Additionally, one might also envisage common minimum standards for European hospitals. In May, the Socialists & Democrats European Parliament group raised the idea of a directive which would set common criteria like hospital beds, doctors and nurses per head, level of health expenditure, and “access and affordability of healthcare for all, including vulnerable populations”. However, it is rather doubtful whether Articles 168 and 114 TFEU would provide a sufficient legal basis for such legislation. In other words, the road to minimum standards would be through treaty revision. Another, more immediately applicable idea coming from the Socialist & Democrat reflection paper is “stress tests” for national health systems, similar to the tests run in the energy and banking sectors, which would assess national health systems’ preparedness for any future crisis.

A relevant point to note here is that healthcare is among the most expensive things a government does, whereas the EU’s budget remains woefully small. The EU’s entire budget is only around 1% of the Union’s overall GDP, while the Member States spend between 5% and 11% of the GDP only on health, according to World Bank data. In other words, the responsibility for providing healthcare would always remain in the Member States – the most that the EU could do is regulate and give instructions to the member states. On the other hand, if the EU does require minimum standards concerning the level of service provided, questions would arise as to what support the EU can provide for countries facing financial crises – which takes us from a discussion on a European Health Union into one concerning a fiscal union.

Finally, health data sharing between Member States could improve patient mobility. The European Commission says that most Europeans “cannot easily access their health data across borders”. As a solution, the Commission proposed last year a common format for exchanging electronic health records, promising that improved data exchange can not only improve the healthcare patients receive, but also to reduce costs as patients don’t need to be tested twice in two different countries. Other data sharing initiatives are already underway: for instance, in 2018, thirteen European countries signed a declaration on sharing genetic information across borders, aiming to improve disease prevention and scientific understanding of diseases thanks to the larger, pooled data bank. In sum, data exchange is a crucial tool that can improve our understanding of health problems, as long as GDPR and other data protection rules are complied with.

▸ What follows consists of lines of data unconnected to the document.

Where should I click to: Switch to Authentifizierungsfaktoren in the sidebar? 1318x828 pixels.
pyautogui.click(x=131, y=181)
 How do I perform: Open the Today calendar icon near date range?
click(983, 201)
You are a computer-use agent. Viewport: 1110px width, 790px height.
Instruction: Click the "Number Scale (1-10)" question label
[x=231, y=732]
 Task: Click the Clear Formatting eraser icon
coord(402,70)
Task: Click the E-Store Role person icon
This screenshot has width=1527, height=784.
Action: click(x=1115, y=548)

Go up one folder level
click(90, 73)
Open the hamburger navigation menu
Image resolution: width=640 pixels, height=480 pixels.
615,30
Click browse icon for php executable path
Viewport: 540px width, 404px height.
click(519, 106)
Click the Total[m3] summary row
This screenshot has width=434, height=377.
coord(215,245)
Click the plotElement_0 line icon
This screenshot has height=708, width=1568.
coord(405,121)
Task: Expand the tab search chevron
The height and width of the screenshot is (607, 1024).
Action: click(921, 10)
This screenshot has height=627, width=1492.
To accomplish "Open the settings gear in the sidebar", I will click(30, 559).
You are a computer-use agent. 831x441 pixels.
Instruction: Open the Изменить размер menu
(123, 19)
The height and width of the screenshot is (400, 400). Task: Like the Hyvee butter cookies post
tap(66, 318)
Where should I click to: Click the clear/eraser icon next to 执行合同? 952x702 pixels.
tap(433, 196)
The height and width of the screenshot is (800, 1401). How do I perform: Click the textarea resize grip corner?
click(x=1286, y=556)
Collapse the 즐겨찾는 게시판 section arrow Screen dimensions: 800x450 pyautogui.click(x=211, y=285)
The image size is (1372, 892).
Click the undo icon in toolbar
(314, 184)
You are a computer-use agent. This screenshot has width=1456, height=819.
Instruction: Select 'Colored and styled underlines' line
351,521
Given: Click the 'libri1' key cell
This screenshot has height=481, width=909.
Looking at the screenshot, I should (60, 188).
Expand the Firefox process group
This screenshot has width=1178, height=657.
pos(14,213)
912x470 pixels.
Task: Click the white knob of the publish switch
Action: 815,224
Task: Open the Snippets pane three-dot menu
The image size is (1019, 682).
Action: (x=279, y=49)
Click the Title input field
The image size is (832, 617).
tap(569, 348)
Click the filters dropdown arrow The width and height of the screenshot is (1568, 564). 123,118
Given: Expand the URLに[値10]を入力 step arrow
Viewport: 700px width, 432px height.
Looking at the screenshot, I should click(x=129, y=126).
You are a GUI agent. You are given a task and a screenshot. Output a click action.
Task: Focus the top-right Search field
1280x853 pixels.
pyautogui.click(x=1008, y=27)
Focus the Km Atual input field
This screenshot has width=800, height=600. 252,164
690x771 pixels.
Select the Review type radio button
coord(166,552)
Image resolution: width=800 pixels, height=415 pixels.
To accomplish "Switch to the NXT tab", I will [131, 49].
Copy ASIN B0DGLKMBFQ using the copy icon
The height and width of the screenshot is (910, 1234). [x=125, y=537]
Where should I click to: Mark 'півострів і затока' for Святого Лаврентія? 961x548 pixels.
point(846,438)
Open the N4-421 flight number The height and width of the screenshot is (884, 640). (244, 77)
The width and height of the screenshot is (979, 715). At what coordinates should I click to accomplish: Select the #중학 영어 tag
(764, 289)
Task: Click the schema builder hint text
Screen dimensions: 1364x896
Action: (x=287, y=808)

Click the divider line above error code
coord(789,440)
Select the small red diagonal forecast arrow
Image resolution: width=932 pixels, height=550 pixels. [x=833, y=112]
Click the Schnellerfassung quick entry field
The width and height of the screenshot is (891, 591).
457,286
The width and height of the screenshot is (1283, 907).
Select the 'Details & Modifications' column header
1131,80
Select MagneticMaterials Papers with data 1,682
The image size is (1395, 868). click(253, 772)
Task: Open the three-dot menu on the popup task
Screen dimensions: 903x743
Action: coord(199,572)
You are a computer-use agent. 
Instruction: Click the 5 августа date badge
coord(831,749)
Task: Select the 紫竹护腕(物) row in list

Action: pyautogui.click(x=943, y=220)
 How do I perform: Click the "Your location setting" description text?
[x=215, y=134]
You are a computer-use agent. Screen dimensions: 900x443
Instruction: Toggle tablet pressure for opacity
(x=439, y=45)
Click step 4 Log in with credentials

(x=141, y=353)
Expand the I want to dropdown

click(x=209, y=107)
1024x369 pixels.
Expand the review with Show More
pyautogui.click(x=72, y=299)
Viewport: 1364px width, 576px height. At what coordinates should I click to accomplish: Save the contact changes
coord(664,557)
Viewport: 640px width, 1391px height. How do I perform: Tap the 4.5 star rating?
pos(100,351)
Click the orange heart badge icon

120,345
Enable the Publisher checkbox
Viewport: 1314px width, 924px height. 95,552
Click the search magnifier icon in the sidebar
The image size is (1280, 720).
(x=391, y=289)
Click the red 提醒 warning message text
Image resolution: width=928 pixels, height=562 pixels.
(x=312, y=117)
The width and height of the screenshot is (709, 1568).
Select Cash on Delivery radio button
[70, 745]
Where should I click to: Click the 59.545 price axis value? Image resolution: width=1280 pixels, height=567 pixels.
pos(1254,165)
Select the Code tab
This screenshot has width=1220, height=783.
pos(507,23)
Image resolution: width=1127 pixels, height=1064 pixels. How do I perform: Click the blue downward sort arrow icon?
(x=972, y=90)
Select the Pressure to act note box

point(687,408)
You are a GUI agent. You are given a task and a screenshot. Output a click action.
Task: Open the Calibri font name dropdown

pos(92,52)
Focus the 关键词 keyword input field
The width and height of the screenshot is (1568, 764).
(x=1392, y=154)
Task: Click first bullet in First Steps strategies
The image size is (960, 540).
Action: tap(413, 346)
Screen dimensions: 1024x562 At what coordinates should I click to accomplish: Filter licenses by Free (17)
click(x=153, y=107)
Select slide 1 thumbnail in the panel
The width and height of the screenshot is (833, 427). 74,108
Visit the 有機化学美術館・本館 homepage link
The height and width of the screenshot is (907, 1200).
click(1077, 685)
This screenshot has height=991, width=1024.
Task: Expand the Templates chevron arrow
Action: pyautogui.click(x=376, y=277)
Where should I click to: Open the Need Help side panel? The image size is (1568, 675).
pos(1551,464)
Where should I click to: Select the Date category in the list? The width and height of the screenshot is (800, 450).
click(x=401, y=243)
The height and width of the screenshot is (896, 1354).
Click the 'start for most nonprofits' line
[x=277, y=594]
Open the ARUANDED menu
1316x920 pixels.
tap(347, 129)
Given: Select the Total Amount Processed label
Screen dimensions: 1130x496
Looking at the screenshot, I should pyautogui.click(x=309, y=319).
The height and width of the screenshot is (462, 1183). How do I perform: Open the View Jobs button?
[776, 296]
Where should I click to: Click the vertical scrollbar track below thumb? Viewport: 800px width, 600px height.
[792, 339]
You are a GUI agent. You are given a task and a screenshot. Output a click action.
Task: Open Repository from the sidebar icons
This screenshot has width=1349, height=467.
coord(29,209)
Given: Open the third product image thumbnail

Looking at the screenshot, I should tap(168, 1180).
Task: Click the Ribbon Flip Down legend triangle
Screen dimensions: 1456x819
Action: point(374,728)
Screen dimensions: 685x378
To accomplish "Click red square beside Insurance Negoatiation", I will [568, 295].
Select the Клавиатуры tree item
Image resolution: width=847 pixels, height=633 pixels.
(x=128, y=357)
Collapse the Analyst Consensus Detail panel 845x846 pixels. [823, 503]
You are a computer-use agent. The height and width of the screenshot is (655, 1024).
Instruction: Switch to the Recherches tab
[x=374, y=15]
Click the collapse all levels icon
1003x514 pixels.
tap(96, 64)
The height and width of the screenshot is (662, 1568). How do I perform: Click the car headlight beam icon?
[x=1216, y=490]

Seizing the moment: from crisis to progress

The history of European integration is about weathering crises together, and then fixing the problems that made the crisis worse than it needed to be. The upcoming Conference on the Future of Europe, now hopefully starting in the autumn, will come just in time to host debates on a European Health Union. In these discussions, it is necessary to keep the subsidiarity principle in mind: providing healthcare has been one of the major tasks of national governments for decades, and continues to be best exercised nationally and regionally. At the same time, coordinating action at an EU level can improve the quality of care in multiple ways. With the COVID pandemic still not over, deeper cooperation on health would be in line with the spirit of the times.

Since the text of the article was written, the European Parliament adopted a resolution on a European Health Union. Among other initiatives, the resolution called for European minimum standards and stress tests for healthcare, as well as better management of European reserves of medical equipment and medicines.